If you wish to verify that the file from which the map is created, is updated within the Kubernetes environment after updating the file locally and updating ConfigMap, you would need to get access to the shell of the running pod.

Docker images for the examples in this repository are extemely minimal and do not contain the bash shell by default. To access the running pod's shell you would need to add these utilities to the Docker image of the OpenTelemetry Collector that you build & deploy.

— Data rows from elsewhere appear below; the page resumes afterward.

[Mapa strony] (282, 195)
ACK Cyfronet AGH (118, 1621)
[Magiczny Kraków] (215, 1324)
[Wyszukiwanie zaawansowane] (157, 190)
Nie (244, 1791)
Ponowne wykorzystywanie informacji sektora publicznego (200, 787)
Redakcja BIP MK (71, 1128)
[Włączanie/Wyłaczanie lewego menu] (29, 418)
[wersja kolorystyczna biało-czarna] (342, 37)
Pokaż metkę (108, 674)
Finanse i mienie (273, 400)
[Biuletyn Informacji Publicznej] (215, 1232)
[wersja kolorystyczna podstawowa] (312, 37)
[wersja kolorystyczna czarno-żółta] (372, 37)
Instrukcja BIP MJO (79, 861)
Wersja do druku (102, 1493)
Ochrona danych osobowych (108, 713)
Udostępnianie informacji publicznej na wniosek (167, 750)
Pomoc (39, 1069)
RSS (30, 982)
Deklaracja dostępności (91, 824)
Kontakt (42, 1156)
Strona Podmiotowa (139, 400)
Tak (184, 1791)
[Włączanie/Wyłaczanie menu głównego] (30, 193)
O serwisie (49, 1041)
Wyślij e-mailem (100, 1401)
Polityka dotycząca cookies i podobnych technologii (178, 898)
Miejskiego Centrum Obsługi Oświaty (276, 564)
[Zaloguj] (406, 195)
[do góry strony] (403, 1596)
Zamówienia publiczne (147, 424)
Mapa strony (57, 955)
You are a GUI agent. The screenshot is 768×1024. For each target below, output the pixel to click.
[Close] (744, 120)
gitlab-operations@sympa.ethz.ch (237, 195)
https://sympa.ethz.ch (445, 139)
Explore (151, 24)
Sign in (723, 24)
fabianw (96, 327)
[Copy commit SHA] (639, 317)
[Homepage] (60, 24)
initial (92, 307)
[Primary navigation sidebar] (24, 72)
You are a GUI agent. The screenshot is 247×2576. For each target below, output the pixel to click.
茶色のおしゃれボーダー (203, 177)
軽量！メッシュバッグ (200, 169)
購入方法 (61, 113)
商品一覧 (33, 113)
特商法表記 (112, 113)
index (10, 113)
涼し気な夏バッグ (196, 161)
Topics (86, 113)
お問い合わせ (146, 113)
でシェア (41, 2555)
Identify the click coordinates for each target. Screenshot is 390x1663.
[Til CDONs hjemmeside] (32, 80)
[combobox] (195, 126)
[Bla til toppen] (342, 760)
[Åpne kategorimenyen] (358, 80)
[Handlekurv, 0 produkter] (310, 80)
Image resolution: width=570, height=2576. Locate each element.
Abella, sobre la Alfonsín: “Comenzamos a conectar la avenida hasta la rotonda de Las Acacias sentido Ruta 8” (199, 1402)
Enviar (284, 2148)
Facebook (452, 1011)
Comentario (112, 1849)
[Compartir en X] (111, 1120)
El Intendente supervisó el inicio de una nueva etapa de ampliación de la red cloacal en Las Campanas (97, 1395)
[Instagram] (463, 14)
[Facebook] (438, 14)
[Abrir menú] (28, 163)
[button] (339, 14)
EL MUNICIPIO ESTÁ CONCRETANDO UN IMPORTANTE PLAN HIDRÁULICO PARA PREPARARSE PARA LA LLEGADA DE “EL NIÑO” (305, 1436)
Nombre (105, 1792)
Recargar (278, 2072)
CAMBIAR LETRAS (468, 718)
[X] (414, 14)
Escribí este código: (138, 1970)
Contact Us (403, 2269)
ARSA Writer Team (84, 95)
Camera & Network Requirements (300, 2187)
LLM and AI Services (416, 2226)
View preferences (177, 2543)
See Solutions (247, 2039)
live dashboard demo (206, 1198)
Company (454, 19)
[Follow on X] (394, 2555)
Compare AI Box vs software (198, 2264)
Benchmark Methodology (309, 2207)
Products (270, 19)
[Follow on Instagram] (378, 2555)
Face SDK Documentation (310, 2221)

You would need the sh utility to access shell and cat utility - to view the contents of the file and to know if the file exists. Update the Dockerfile for the OpenTelemetry Collector image by adding the following lines -

FROM busybox:1.35.0-uclibc as busybox
COPY --from=busybox /bin/sh /bin/sh   # copies the sh utility from busybox and puts it on /bin/sh
COPY --from=busybox /bin/cat /bin/cat # copies the cat utility from busybox and puts it on /bin/cat

Now the image built from this updated Dockerfile will have a shell access and the cat command available (Simply installing the sh shell does not install all commands that typically come with the bash shell). If you need more linux commands like ls, mkdir, etc. for debugging purposes, you can copy them from busybox in similar fashion.

After building the image by following the same steps in build/local or build/cloudbuild, you need to redeploy the image to you GKE cluster using kubectl apply -f manifest.yaml -n $OTEL_NAMESPACE.

To get shell access for the pod, run -

kubectl exec -n $OTEL_NAMESPACE -it pod_container_name -- sh

To check the contents of a mounted file, run -

kubectl exec -n $OTEL_NAMESPACE -it pod_container_name -- cat file_mount_path

In the above,

  • pod_container_name is the name of the running pod. You can get the pod name using - kubectl get pods -n $OTEL_NAMESPACE.
  • file_mount_path is the path you configured in Kubernetes deployment in the volumeMounts section, for instance, for the redaction sample, this would be - /mnt/testdata.